Redeveloping existing NHS buildings to include floors of apartments above the service buildings could provide 77, 000 new homes in London, Shard engineer WSP has suggested.
A recent report by the London Health Commission found that £50m to £60m was being spent every year on maintaining NHS buildings that were either not used or not fit for purpose, prompting experts at WSP to analyse the opportunities for redeveloping the real estate.
WSP says that building apartments above NHS buildings could provide a minimum of 77,000 new homes in London. This would represent almost 20% of the 400,000 homes that the mayor has said are needed in the next decade. It would have the added benefit of redeveloping ageing and unused healthcare facilities at the same time.
WSP’s estimation is based on their analysis of 79 individual existing NHS buildings in London, allowing for 100m² per apartment and using a mixed height overbuild development strategy, with a combination of 6, 12, and 18 storeys. It only considers hospital buildings without A&E facilities, which would cause specific planning and construction issues. If all the new residential buildings included 18 extra storeys the strategy could provide 118,000 homes, more than a quarter of the estimated need.

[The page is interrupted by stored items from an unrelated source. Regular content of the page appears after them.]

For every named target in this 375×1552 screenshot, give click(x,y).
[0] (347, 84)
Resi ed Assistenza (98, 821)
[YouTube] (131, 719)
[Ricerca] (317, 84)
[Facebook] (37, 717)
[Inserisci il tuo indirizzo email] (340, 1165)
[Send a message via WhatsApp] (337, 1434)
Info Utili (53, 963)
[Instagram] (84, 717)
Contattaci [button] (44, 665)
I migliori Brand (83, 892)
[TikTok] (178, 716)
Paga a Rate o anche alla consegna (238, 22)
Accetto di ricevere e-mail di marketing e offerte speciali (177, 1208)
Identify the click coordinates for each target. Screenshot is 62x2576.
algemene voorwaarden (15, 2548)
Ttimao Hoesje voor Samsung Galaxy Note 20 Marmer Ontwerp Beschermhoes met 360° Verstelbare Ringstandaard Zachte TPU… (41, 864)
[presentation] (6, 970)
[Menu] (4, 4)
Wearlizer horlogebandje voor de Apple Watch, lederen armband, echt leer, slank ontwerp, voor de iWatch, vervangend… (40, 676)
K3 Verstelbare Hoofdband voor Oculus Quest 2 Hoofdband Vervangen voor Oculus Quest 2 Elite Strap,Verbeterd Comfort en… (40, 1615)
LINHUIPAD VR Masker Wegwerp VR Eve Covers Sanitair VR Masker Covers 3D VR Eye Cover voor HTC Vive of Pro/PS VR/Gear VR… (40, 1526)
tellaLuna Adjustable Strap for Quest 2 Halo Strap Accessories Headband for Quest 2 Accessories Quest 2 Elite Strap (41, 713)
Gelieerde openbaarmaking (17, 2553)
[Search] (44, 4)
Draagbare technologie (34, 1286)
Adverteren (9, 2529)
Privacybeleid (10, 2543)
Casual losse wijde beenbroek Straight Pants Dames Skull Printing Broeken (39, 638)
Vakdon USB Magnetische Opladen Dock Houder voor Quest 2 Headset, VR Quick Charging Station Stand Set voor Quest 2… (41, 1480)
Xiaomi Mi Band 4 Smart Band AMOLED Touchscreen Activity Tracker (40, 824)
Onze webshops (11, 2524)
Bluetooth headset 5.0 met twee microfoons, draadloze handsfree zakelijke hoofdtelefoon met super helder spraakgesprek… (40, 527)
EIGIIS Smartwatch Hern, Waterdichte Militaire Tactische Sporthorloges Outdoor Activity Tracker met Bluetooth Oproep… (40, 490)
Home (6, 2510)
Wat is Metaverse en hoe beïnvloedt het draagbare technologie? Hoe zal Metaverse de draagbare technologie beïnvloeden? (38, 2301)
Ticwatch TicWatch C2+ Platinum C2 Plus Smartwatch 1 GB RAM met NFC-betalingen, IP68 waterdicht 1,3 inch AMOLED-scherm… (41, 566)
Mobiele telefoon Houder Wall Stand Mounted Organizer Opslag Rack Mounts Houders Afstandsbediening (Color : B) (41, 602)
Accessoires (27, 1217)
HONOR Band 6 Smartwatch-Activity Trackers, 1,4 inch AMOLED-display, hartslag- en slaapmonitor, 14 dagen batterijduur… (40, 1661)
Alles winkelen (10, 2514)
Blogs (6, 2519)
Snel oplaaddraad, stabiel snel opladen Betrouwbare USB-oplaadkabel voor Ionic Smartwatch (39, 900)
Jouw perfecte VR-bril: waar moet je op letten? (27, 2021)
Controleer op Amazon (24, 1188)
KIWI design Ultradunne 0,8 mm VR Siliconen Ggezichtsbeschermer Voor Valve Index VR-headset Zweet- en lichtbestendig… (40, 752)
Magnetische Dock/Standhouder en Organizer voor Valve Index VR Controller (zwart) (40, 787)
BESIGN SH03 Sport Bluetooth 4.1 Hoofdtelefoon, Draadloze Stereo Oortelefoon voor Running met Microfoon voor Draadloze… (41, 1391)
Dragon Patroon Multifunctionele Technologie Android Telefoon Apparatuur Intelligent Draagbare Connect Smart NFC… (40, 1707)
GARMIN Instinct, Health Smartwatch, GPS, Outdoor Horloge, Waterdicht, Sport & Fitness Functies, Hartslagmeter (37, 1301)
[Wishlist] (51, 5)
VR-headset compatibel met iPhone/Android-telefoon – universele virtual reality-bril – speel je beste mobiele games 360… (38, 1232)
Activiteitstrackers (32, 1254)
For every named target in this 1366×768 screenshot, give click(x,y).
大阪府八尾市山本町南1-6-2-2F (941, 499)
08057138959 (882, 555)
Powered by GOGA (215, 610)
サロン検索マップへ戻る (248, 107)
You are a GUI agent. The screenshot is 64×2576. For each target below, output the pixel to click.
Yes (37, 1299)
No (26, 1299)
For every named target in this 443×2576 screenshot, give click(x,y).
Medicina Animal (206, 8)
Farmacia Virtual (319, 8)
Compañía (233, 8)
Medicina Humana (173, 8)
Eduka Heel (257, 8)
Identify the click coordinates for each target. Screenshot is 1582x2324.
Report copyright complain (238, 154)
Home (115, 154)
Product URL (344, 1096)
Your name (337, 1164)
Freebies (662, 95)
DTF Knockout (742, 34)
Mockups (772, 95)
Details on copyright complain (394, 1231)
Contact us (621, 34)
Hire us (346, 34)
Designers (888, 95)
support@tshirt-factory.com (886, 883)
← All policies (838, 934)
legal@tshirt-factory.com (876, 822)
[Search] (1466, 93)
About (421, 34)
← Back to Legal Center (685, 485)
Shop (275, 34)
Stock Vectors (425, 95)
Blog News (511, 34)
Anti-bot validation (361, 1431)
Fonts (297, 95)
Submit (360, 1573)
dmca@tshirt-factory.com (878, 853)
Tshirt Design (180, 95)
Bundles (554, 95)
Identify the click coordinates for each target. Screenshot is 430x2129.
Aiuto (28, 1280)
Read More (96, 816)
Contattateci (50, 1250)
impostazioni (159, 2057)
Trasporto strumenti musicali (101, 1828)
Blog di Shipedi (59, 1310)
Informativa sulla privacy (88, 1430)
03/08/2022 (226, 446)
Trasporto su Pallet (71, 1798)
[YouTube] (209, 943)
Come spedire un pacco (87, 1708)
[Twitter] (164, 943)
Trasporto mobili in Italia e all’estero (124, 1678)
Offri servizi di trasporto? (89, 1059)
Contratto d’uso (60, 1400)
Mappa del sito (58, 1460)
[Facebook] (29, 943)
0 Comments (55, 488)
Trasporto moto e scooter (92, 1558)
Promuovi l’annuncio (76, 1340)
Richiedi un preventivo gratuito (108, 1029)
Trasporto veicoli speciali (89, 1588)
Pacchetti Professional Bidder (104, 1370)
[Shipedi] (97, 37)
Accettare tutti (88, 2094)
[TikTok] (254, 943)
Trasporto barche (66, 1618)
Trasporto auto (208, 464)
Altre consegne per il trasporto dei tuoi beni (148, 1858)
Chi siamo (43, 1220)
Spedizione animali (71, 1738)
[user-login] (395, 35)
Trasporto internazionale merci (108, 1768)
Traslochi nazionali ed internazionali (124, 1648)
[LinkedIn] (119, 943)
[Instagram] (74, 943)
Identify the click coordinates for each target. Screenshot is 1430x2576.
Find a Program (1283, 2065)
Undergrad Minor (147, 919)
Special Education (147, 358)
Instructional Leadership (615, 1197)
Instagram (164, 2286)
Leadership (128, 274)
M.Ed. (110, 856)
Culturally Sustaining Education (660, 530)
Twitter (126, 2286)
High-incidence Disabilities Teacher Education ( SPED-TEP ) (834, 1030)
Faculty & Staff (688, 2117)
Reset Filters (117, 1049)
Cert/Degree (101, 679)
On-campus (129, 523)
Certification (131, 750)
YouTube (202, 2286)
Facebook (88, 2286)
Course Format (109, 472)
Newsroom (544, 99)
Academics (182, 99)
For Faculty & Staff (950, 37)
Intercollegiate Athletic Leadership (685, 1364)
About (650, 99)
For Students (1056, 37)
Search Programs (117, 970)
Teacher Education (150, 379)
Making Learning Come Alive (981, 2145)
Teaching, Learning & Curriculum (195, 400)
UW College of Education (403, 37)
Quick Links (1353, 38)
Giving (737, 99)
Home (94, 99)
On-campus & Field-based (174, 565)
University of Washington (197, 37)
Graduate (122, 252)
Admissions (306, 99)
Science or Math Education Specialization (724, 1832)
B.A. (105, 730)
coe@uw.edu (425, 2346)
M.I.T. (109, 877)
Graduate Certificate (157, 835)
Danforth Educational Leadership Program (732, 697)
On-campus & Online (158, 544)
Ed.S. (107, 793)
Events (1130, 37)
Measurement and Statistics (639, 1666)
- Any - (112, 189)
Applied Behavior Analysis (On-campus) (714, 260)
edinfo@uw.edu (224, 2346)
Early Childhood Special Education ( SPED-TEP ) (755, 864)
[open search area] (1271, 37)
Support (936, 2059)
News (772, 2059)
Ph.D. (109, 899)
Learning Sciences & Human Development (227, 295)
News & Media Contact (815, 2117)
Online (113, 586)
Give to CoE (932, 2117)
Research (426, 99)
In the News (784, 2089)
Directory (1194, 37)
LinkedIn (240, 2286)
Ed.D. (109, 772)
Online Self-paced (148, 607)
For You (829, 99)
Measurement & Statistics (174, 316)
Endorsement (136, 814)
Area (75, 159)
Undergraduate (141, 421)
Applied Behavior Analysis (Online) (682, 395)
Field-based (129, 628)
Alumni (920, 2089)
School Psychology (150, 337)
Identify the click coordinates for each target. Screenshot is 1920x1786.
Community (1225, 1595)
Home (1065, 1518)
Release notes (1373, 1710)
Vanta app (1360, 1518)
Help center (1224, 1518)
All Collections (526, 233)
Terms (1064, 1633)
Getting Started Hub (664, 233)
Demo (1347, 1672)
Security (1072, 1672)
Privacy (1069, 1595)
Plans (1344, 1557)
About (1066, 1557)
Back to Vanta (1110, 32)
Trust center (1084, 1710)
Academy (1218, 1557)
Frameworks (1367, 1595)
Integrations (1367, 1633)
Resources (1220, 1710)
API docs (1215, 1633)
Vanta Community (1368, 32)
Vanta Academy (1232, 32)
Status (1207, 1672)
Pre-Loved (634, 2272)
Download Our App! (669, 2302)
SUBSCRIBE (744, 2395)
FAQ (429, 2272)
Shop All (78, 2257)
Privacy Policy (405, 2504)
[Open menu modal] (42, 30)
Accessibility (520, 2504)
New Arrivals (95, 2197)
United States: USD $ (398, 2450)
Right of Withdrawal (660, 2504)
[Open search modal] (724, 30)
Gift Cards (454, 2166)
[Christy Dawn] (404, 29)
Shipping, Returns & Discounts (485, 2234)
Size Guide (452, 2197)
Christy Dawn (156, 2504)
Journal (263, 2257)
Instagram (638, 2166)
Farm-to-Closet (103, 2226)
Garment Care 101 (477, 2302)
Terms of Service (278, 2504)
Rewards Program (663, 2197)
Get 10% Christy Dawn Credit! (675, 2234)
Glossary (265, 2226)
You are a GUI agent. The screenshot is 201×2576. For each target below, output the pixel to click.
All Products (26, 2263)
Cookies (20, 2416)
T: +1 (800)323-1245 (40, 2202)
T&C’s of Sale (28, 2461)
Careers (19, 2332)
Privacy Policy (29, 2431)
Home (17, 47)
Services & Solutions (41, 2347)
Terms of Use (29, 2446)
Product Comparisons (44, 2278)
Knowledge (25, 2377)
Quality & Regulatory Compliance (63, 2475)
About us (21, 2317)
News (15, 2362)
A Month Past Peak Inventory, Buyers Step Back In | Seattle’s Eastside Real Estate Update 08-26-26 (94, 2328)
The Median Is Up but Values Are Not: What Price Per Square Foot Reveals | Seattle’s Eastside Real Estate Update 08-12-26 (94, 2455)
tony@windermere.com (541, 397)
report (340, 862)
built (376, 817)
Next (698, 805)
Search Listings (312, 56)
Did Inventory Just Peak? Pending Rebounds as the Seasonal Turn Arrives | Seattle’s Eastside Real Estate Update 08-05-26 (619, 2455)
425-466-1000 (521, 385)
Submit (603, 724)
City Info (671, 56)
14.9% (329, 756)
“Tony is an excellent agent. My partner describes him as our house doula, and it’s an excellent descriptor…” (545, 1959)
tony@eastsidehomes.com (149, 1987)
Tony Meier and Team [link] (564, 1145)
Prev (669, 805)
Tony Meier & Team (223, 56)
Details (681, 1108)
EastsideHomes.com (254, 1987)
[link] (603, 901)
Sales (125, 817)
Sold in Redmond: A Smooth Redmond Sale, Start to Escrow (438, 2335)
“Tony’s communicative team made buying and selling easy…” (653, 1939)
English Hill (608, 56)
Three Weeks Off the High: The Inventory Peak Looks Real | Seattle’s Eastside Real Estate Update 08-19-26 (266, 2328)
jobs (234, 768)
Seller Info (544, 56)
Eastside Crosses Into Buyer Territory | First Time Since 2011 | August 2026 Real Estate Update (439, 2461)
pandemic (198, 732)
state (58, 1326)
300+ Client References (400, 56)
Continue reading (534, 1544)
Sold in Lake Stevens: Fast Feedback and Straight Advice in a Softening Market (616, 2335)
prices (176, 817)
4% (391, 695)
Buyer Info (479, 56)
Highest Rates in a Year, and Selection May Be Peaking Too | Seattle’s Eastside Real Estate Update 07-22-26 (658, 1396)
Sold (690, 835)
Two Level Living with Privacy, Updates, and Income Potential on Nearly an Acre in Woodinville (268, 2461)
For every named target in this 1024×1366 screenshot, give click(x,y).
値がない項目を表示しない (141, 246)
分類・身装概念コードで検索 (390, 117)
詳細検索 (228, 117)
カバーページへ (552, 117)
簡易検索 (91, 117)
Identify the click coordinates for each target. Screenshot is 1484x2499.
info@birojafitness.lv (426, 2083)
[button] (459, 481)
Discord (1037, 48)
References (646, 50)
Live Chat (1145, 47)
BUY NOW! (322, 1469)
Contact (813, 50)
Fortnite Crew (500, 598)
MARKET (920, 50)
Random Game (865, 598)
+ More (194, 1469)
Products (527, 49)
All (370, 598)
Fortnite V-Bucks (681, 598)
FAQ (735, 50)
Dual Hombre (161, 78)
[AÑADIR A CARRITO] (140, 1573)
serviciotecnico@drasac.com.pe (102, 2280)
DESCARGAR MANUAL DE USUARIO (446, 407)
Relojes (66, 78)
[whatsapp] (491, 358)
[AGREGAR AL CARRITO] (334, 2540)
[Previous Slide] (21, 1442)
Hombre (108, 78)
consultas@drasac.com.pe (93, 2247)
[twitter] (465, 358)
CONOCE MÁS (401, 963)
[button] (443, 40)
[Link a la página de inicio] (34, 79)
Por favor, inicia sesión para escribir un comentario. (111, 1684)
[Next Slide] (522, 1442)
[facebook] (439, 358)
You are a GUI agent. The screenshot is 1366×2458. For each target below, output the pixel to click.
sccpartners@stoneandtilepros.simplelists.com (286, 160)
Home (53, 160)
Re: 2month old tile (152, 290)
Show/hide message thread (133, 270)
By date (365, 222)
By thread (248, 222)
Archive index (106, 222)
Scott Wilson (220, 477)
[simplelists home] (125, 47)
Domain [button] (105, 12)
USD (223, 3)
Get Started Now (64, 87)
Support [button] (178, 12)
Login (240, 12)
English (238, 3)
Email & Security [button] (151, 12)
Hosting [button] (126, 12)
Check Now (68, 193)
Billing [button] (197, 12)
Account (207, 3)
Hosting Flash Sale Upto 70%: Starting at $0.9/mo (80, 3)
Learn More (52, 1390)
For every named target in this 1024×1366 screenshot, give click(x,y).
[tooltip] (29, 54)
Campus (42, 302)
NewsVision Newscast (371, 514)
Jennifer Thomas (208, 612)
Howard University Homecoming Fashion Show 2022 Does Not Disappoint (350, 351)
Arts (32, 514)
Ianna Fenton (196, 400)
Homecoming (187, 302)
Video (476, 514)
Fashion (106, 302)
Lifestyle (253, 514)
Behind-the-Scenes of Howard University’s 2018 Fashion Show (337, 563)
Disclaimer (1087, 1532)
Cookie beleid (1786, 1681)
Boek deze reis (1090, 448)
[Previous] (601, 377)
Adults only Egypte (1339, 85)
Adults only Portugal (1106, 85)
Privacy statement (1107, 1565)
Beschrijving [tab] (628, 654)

There are technical challenges of building apartments over or alongside healthcare facilities, WSP acknowledges, including design issues around how to segregate the service areas and ensure accessibility, but WSP says these can be overcome.
Director Bill Price said:
“If private developers were allowed to invest in this land it would help plug the gap for more homes in London as well as provide state of the art healthcare facilities to replace those that need a facelift or are not currently being used. Obviously there are a few hurdles that would need tackling but this is done elsewhere in the world, for example the USA, and there’s certainly no technical reason why it couldn’t be done.
“However the point is not that we should go out and redevelop every hospital into an apartment block, but that we need to start thinking creatively about our housing woes, challenging the status quo and looking at how we use the land available to us.”
WSP’s initial analysis is a precursor to a wider study to be published in the autumn which will include an estimate of overbuilding on all appropriate municipal buildings in London.